One of Ruth Jones' last deeds as a conservative activist in Oregon was to crash a high school gay-rights assembly.
She passed for a senior co-ed, clad in a leather jacket and with blond hair to her waist. But standing incognito toward the back of the auditorium, her anger burned hotter with every act on the stage.Finally, she could take it no more and pushed her way into an outside hallway to vent her rage.
"I mean my tantrum stopped everybody in their tracks. I told the teachers and any adult there that they had no right to make students watch this play. I was almost spitting I was so mad," recalls Jones, who asked that her real name not be used.
Her vigor for conservative ideals later would turn Jones and her husband to less-public but far more costly displays, moving them to seek refuge from "the liberal, corrupt" government in Oregon's Statehouse.
Their search, shared by dozens of families and individuals with the same passion, ended 19 miles south of this rural town at a place called Mammoth Valley.
It was to have been a prototype community with 200 building lots; followers would forsake the world, adhering to the "freedom principles" in the U.S. Constitution.
Its organizer, Bill Doughty, was accepting "donations" of between $2,000 and $14,000 in exchange for promises of deeds to lots. Each parcel was priced from $2,000 to $5,000, but Doughty encouraged would-be residents to pay a $10,000 "infrastructure" fee to further guarantee a spot in line.
In four years, the former minister had persuaded at least 72 families or individuals to pay for unsecured land rights in the high desert area dotted by cedar trees and sagebrush.

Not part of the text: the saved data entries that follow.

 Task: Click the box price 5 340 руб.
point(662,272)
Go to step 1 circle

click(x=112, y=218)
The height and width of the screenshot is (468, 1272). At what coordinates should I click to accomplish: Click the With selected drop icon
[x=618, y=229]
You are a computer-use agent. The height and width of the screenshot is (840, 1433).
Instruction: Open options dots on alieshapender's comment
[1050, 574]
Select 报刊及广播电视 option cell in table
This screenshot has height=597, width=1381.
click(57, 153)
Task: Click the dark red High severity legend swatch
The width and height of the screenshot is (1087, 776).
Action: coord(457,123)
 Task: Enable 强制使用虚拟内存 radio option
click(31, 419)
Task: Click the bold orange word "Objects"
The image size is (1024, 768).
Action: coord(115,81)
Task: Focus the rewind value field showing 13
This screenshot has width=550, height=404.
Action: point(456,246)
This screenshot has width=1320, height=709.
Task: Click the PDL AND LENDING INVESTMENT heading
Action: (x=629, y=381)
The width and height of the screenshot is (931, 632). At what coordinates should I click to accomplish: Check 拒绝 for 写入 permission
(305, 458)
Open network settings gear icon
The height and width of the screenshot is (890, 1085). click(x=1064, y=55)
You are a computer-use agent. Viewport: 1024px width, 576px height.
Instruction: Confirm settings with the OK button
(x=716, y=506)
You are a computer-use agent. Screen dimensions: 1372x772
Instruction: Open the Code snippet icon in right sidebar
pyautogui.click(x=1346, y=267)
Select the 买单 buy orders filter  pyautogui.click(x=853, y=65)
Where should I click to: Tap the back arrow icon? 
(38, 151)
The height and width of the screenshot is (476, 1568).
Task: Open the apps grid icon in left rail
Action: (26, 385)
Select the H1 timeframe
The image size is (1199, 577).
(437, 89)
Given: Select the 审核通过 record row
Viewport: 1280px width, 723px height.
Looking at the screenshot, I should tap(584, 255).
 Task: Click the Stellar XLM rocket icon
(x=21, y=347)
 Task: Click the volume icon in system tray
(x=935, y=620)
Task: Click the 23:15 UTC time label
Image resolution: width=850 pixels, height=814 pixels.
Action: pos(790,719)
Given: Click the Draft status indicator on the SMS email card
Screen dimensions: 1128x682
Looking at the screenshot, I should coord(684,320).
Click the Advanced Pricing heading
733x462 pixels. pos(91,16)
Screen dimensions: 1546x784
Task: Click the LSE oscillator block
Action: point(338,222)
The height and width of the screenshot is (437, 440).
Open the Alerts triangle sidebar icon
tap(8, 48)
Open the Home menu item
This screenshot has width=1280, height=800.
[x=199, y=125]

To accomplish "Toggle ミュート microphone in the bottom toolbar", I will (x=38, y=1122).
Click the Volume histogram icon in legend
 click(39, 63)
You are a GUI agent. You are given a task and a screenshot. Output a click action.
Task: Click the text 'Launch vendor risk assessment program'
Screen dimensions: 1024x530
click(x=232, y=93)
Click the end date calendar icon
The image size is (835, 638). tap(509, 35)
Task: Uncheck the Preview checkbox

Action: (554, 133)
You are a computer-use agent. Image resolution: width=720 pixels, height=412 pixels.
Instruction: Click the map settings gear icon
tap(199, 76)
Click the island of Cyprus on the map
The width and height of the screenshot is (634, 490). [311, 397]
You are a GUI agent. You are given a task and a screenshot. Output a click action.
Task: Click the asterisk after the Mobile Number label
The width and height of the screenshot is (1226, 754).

Four families had left their jobs and homes during summer 1992 to live on the land in tents and trailers. The others with money in the project waited with growing impatience for the day they could build in Mammoth.
Meanwhile, Doughty feverishly worked another fund-raising angle.
With an empty gas tank and countless unpaid bills on his mind, the constitutionalist stopped in July 1993 at the home of Arizona resident Elna Garrison, a retiree whose generosity had bailed him out before.
This time, he needed $20 to take him back to Utah after a trip to California. Though he owed her $80,000, Garrison was only too happy to oblige him the gas money.
She still believed in this man who was building a center for the youths of America to learn what the country's Founding Fathers really intended. And she desperately wanted his "covenant community" to flourish.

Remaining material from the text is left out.